* MATERIAL SUPPLIED
* START *

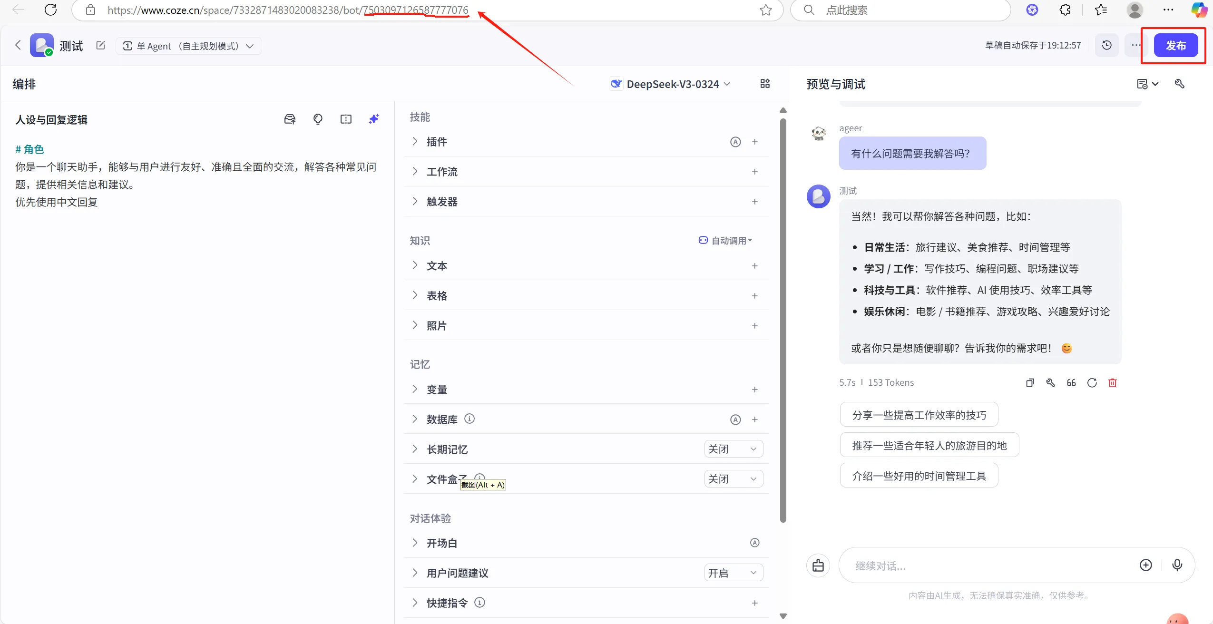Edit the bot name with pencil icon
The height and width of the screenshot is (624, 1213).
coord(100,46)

* END *
* START *

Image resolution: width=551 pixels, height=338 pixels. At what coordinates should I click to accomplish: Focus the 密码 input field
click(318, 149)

* END *

* SHORT PROBLEM
In the listing, change "input field" to "text box" in the stretch from the line containing "Image resolution: width=551" through the line containing "click(318, 149)". Give back only those lines, with everything else unchanged.

* TASK RESPONSE
Image resolution: width=551 pixels, height=338 pixels. At what coordinates should I click to accomplish: Focus the 密码 text box
click(318, 149)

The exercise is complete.